[Start of section]

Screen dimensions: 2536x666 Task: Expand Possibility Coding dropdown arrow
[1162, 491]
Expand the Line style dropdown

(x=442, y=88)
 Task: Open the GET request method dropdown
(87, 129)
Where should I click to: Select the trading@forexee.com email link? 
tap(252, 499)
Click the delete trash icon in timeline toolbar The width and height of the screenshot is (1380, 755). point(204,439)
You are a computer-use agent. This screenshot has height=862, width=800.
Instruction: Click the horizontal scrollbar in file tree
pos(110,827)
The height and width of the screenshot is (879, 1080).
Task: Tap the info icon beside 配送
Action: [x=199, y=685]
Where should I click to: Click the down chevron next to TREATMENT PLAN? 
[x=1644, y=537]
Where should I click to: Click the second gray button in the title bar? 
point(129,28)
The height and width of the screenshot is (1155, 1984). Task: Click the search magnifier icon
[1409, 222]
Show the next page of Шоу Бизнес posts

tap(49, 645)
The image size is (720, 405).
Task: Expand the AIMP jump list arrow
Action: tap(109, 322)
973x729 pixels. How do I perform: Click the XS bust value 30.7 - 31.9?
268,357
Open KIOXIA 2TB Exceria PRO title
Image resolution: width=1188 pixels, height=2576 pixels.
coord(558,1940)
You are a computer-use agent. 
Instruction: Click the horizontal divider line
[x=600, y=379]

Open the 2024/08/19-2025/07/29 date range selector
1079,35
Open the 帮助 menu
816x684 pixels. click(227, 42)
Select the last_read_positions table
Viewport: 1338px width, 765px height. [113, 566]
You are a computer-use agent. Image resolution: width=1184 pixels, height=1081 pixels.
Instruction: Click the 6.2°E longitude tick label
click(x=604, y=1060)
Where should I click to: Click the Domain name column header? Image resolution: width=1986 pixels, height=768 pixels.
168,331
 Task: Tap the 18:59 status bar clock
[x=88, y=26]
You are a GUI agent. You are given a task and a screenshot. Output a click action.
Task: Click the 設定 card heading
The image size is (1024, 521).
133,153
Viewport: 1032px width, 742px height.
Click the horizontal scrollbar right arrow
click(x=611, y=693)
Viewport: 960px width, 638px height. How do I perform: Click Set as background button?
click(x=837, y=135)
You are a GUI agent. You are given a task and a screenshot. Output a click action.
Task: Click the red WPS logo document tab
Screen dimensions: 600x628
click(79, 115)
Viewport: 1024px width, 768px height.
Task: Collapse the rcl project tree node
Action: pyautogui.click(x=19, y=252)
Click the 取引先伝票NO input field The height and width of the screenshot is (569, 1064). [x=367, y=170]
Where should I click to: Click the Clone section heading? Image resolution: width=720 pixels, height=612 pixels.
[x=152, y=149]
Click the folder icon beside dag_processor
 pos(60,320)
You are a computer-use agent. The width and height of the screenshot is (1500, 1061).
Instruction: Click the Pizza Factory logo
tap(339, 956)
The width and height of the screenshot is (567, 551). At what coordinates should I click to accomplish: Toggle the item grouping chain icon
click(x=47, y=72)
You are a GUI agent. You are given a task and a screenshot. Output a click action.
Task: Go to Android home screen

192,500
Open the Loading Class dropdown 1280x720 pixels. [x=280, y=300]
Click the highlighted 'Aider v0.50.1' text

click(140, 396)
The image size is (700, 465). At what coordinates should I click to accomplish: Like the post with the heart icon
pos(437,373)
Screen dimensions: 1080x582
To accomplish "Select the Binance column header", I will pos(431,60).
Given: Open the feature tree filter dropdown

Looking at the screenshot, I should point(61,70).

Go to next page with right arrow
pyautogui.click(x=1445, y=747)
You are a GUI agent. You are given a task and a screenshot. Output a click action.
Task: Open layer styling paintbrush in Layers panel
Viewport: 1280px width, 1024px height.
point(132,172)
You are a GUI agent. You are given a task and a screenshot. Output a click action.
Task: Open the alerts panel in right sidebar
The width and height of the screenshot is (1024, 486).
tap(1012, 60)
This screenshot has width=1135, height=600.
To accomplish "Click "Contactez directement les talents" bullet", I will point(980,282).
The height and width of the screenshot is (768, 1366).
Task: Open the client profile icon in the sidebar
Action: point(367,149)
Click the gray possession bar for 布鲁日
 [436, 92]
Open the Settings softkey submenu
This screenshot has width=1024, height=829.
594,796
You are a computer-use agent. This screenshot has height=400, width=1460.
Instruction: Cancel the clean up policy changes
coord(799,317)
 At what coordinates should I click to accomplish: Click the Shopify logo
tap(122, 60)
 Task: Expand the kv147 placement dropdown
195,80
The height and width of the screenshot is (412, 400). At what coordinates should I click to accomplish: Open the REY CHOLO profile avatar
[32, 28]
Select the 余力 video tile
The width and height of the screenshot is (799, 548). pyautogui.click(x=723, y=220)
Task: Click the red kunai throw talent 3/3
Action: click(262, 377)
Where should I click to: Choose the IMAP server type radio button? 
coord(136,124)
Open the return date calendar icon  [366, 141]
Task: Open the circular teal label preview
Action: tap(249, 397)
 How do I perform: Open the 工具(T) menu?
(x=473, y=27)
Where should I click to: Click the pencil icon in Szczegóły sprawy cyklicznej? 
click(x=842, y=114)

[End of section]

WHAT THE EXERCISE ASKS
Copy every record verbatim.

YOUR RESPONSE
Screen dimensions: 2536x666 Task: Expand Possibility Coding dropdown arrow
[1162, 491]
Expand the Line style dropdown

(x=442, y=88)
 Task: Open the GET request method dropdown
(87, 129)
Where should I click to: Select the trading@forexee.com email link? 
tap(252, 499)
Click the delete trash icon in timeline toolbar The width and height of the screenshot is (1380, 755). point(204,439)
You are a computer-use agent. This screenshot has height=862, width=800.
Instruction: Click the horizontal scrollbar in file tree
pos(110,827)
The height and width of the screenshot is (879, 1080).
Task: Tap the info icon beside 配送
Action: [x=199, y=685]
Where should I click to: Click the down chevron next to TREATMENT PLAN? 
[x=1644, y=537]
Where should I click to: Click the second gray button in the title bar? 
point(129,28)
The height and width of the screenshot is (1155, 1984). Task: Click the search magnifier icon
[1409, 222]
Show the next page of Шоу Бизнес posts

tap(49, 645)
The image size is (720, 405).
Task: Expand the AIMP jump list arrow
Action: tap(109, 322)
973x729 pixels. How do I perform: Click the XS bust value 30.7 - 31.9?
268,357
Open KIOXIA 2TB Exceria PRO title
Image resolution: width=1188 pixels, height=2576 pixels.
coord(558,1940)
You are a computer-use agent. 
Instruction: Click the horizontal divider line
[x=600, y=379]

Open the 2024/08/19-2025/07/29 date range selector
1079,35
Open the 帮助 menu
816x684 pixels. click(227, 42)
Select the last_read_positions table
Viewport: 1338px width, 765px height. [113, 566]
You are a computer-use agent. Image resolution: width=1184 pixels, height=1081 pixels.
Instruction: Click the 6.2°E longitude tick label
click(x=604, y=1060)
Where should I click to: Click the Domain name column header? Image resolution: width=1986 pixels, height=768 pixels.
168,331
 Task: Tap the 18:59 status bar clock
[x=88, y=26]
You are a GUI agent. You are given a task and a screenshot. Output a click action.
Task: Click the 設定 card heading
The image size is (1024, 521).
133,153
Viewport: 1032px width, 742px height.
Click the horizontal scrollbar right arrow
click(x=611, y=693)
Viewport: 960px width, 638px height. How do I perform: Click Set as background button?
click(x=837, y=135)
You are a GUI agent. You are given a task and a screenshot. Output a click action.
Task: Click the red WPS logo document tab
Screen dimensions: 600x628
click(79, 115)
Viewport: 1024px width, 768px height.
Task: Collapse the rcl project tree node
Action: pyautogui.click(x=19, y=252)
Click the 取引先伝票NO input field The height and width of the screenshot is (569, 1064). [x=367, y=170]
Where should I click to: Click the Clone section heading? Image resolution: width=720 pixels, height=612 pixels.
[x=152, y=149]
Click the folder icon beside dag_processor
 pos(60,320)
You are a computer-use agent. The width and height of the screenshot is (1500, 1061).
Instruction: Click the Pizza Factory logo
tap(339, 956)
The width and height of the screenshot is (567, 551). At what coordinates should I click to accomplish: Toggle the item grouping chain icon
click(x=47, y=72)
You are a GUI agent. You are given a task and a screenshot. Output a click action.
Task: Go to Android home screen

192,500
Open the Loading Class dropdown 1280x720 pixels. [x=280, y=300]
Click the highlighted 'Aider v0.50.1' text

click(140, 396)
The image size is (700, 465). At what coordinates should I click to accomplish: Like the post with the heart icon
pos(437,373)
Screen dimensions: 1080x582
To accomplish "Select the Binance column header", I will pos(431,60).
Given: Open the feature tree filter dropdown

Looking at the screenshot, I should point(61,70).

Go to next page with right arrow
pyautogui.click(x=1445, y=747)
You are a GUI agent. You are given a task and a screenshot. Output a click action.
Task: Open layer styling paintbrush in Layers panel
Viewport: 1280px width, 1024px height.
point(132,172)
You are a GUI agent. You are given a task and a screenshot. Output a click action.
Task: Open the alerts panel in right sidebar
The width and height of the screenshot is (1024, 486).
tap(1012, 60)
This screenshot has width=1135, height=600.
To accomplish "Click "Contactez directement les talents" bullet", I will point(980,282).
The height and width of the screenshot is (768, 1366).
Task: Open the client profile icon in the sidebar
Action: point(367,149)
Click the gray possession bar for 布鲁日
 [436, 92]
Open the Settings softkey submenu
This screenshot has width=1024, height=829.
594,796
You are a computer-use agent. This screenshot has height=400, width=1460.
Instruction: Cancel the clean up policy changes
coord(799,317)
 At what coordinates should I click to accomplish: Click the Shopify logo
tap(122, 60)
 Task: Expand the kv147 placement dropdown
195,80
The height and width of the screenshot is (412, 400). At what coordinates should I click to accomplish: Open the REY CHOLO profile avatar
[32, 28]
Select the 余力 video tile
The width and height of the screenshot is (799, 548). pyautogui.click(x=723, y=220)
Task: Click the red kunai throw talent 3/3
Action: click(262, 377)
Where should I click to: Choose the IMAP server type radio button? 
coord(136,124)
Open the return date calendar icon  [366, 141]
Task: Open the circular teal label preview
Action: tap(249, 397)
 How do I perform: Open the 工具(T) menu?
(x=473, y=27)
Where should I click to: Click the pencil icon in Szczegóły sprawy cyklicznej? 
click(x=842, y=114)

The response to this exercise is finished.